A une demi-heure de la fin du match alors qu'on filait tout droit vers un 0-0 qui n'aurait évidemment pas arrangé les affaires amiénoises, Serge ROMANO a appelé ses trois remplaçants:
Soit Didier PAASS, François MASSON et en premier lieu Omar KOSSOKO.
A l'arrivée, l'ASC s'est imposé chichement, à la suite d 'un penalty réussi par Omar KOSSOKO.
Du coup, après Amiens-Montpellier le 16 janvier dernier, l'équipe de Serge ROMANO a mis fin à huit mois de disette et renoué avec la victoire.
Lorsqu'il est entré sur le terain, le public a réservé un bon accueil à Omar KOSSOKO.
Peu à peu, ce joueur qui a signé son premier contrat professionnel voici dix huit mois (en même temps que Steven N'ZONZI) s'attire les faveurs des supporters qui l'ont même ovationné et ce, avant même, qu'il n'ait touché son premier ballon.
Omar KOSSOKO a incontestablement du talent. A l'état pur. Tel un joyau qui n'a pas été travaillé. Quand il s'empare du ballon, avec son pied gauche, il dribble , dribble encore et progresse vers le but adverse. C'est le genre de situations qu'aime le public. Et Omar sait comment se mettre dans la poche la Licorne. Il enflamme le stade mais cette euphorie parfois lui coûte cher. Une perte de ballon, un geste de dépit, une envie irrésistible de s'approprier le fil du match et les récriminations de ses partenaires. Omar KOSSOKO a de la personnalité. Beaucoup de personnalité. Il sait prendre aussi ses responsabilités et ne se dérobe pas. Il l'a prouvé lorsqu'il n'a pas hésité à tirer le penalty. Après le match, il est passé en salle de presse. Il va falloir qu'il s'y habitue et cela va le changer de la saison dernière où il jouiat devant 50 spectateurs à Moulonguet.
"Cette victoire nous fait, à nous les joueurs, plaisir; Nous n'allons pas pas cracher sur ces trois points.. Je préfère gagner 1-0 à la dernière minute plutôt que sur un score large et ne pas confirmer ensuite. Est-ce que cela a été un grand match? Je ne sais pas répond-il avec le sourire. En tout cas, pour moi, dès que je suis entré, je me suis fait plaisir. Après, on ne peut pas toujours bien jouer au ballon. Je préfère les trois points à la manière. Quant au penalty, c'est vrai que sur le papier, ce n'était pas à moi de le tirer.
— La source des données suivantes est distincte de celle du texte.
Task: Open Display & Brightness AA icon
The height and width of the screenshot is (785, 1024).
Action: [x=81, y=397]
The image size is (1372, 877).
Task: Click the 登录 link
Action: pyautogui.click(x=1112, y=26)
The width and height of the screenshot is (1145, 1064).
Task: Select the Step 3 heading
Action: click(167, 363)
Mais le penalty raté de la Coupe de la Ligue contre Vannes était encore en travers de la gorge. J'ai voulu rectifier le problème. J'ai pris mes responsabilités et j'ai marqué. Mais je ne m'arrête surtout pas à un penalty manqué. D'autres avant moi en ont raté également. J'ai seulement voulu démontrer que c'était une erreur de parcours."
Et après avoir marqué, Omar a effectué une longue course qui l'a mené vers la tribune d'honneur où il a fait partager sa joie avec ses proches. Ensuite, ses équipiers sont venus le congratuler, conscients qu'à cinq minutes de la fin, ils étaient assurés de l'emporter. Quant à Omar KOSSOKO, auteur de son premier but officiel avec les professionnels, nul doute qu'il ne va pas rester en chemin. Mais attention, le gaillard a du tempérament et n'a pas son pareil pour faire dresser de son siège, le moindre spectateur.